(Passage for review)

Court File and Parties
COURT FILE NO.: CV 18-603172-00 DATE: 20190416 SUPERIOR COURT OF JUSTICE - ONTARIO
RE: Jonathan Haim Javitt AND: Henry Shiner
BEFORE: Koehnen J.
COUNSEL: Kevin Sherkin, for the Applicant Henry Shiner, Counsel on his own behalf
HEARD: April 8, 2019
Endorsement
[1] This is an application by Jonathan Javitt to recognize and enforce a default judgment in the amount of $1,500,000 that he obtained in Israel against the respondent Henry Shiner.
[2] Mr. Shiner opposes the application for three reasons. First, Mr. Shiner submits the action on the merits should be heard in Ontario. Second, the Israeli judgment offends principles of natural justice. Third, the application should be stayed while Mr. Shiner sets the judgment aside in Israel.
A. Should the action be heard on the merits in Ontario?
[3] I cannot agree that the action should be heard on the merits in Ontario. The claim against Mr. Shiner was brought in Israel. There is no claim in Ontario to advance nor can I compel parties living in Israel to bring an action in Ontario. Moreover it is abundantly clear that the Israeli action has a real and substantial connection with Israel. The action involves Israeli corporations and conduct that occurred almost entirely in Israel. There is no evidence before me to suggest that the allegations in the Israeli action have any real and substantial connection with Ontario.
B. Does the Judgment Offend Principles of Natural Justice?
[4] Generally speaking, there are three defences to the enforcement of a foreign judgment: breach of natural justice, fraud or breach of public policy: Beals v. Saldanha, 2003 SCC 72, [2003] 3 S.C.R. 416.
[5] Mr. Shiner raises the defence of natural justice. He does not raise issues of fraud or public policy.

(End Passage for review)
(Information provided)

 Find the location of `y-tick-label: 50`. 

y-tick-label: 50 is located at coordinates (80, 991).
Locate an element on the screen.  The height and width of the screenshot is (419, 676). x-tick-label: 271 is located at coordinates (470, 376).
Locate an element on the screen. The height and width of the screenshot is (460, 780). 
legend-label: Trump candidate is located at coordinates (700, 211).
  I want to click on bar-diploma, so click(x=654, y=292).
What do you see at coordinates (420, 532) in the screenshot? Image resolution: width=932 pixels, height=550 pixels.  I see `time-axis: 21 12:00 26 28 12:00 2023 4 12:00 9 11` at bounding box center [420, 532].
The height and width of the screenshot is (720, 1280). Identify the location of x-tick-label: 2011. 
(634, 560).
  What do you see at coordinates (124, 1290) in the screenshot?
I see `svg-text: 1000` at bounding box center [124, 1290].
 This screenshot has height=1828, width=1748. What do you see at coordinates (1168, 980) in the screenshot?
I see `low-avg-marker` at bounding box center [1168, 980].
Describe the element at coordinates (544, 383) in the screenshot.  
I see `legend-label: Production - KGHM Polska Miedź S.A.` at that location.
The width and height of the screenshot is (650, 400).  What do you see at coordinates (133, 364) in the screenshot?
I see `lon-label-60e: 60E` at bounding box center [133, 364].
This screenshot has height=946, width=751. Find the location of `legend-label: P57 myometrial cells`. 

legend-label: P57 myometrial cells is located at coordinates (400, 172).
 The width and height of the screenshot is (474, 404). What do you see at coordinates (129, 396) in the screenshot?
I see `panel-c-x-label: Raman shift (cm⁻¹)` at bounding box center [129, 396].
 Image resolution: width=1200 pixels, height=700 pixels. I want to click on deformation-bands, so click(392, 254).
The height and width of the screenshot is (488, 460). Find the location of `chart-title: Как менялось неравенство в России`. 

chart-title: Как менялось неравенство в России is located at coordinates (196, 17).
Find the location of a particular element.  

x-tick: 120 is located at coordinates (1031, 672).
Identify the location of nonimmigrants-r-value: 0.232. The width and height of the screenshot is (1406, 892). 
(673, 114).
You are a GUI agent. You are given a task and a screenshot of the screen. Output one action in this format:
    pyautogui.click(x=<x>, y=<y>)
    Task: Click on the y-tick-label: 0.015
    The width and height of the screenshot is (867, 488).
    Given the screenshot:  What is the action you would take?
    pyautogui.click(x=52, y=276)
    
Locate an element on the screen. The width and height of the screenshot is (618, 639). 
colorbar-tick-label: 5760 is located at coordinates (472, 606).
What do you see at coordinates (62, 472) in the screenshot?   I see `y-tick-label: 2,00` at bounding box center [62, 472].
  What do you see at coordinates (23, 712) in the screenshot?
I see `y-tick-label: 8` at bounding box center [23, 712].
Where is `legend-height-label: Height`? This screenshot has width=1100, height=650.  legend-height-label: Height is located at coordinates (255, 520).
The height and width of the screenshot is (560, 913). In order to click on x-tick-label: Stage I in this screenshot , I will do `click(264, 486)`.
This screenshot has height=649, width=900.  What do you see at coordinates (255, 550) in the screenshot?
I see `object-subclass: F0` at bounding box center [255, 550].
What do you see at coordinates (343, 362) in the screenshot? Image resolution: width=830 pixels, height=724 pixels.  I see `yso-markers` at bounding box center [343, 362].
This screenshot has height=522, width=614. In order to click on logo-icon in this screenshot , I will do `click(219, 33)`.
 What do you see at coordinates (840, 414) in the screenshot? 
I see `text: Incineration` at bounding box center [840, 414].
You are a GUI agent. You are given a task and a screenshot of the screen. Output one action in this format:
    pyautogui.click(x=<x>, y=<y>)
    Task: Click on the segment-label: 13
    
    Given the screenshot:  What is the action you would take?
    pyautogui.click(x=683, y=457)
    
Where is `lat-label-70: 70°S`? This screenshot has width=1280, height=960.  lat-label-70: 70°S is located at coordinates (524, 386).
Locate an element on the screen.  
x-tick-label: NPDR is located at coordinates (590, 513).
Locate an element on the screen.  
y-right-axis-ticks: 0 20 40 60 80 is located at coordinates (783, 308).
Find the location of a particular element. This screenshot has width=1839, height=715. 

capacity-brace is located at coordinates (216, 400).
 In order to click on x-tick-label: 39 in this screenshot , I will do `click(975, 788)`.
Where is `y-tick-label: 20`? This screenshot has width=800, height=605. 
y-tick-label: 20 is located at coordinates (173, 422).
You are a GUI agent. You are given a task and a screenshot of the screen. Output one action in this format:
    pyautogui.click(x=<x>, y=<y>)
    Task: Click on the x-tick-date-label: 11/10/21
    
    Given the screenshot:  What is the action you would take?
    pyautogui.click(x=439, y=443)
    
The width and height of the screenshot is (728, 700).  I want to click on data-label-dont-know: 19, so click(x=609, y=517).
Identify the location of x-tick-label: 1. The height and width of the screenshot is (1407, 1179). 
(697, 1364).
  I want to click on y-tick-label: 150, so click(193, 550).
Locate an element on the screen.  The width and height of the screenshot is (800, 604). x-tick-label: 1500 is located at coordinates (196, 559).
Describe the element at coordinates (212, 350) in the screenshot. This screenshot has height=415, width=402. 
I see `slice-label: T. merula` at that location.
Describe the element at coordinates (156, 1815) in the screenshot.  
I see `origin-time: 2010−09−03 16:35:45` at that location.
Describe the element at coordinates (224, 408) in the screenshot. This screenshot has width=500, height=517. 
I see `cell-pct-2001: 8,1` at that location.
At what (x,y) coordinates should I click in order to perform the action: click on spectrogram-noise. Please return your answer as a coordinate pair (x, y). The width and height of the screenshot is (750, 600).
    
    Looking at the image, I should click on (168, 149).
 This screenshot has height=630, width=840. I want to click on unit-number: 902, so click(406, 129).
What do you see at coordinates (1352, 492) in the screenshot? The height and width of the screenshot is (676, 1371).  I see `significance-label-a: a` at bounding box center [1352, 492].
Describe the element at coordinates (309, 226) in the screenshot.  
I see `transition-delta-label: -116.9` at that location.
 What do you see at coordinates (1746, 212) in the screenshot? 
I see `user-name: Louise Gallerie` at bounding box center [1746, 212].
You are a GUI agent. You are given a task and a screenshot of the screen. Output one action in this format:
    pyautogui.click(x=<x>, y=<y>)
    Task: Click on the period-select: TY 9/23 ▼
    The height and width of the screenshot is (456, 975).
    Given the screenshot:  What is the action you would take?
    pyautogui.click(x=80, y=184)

(End Information provided)

=== Exercise details ===
Go on with the court endorsement on enforcing the Israeli default judgment against Mr. Shiner, picking up after its last paragraph. The material above stands apart from the court endorsement and is unrelated to it.

=== Answer space ===
[6] The principles underlying the natural justice defence were set out in Beals. The defence of natural justice requires Mr. Shiner to prove on a balance of probabilities that the Israeli proceeding was unfair and contrary to Canadian notions of fundamental justice: Beals at paras. 59 and 61. A fair process is one that reasonably guarantees basic procedural safeguards such as judicial independence and fair ethical rules governing participants in the judicial system: Beals at para. 62.
[7] Mr. Shiner raises no objections to the fairness of the Israeli legal system generally. He bases his natural justice defence on the merits of the case and on the lack of opportunity to defend himself in Israel.
[8] Mr. Shiner spent considerable time in his materials and in his argument addressing the merits of his defence. He asked me to draw an adverse inference against the applicant because the applicant did not engage on the merits. I decline to draw any such inference. While the merits of a defence may be relevant for me to consider when determining whether to set aside a default judgment granted in Ontario, it is not a matter for me to consider when addressing a default judgment issued in the circumstances of this case: Beals at para 64.
[9] The merits of the underlying claim or defence should be determined by Israeli courts. It would amount to a breach of international comity for me to re-open and second-guess the determination of an Israeli court without requiring Mr. Shiner to make those submissions to the courts of Israel.
[10] I turn then to Mr. Shiner’s submission that he was not given an opportunity to defend the action in Israel. I cannot accept that submission.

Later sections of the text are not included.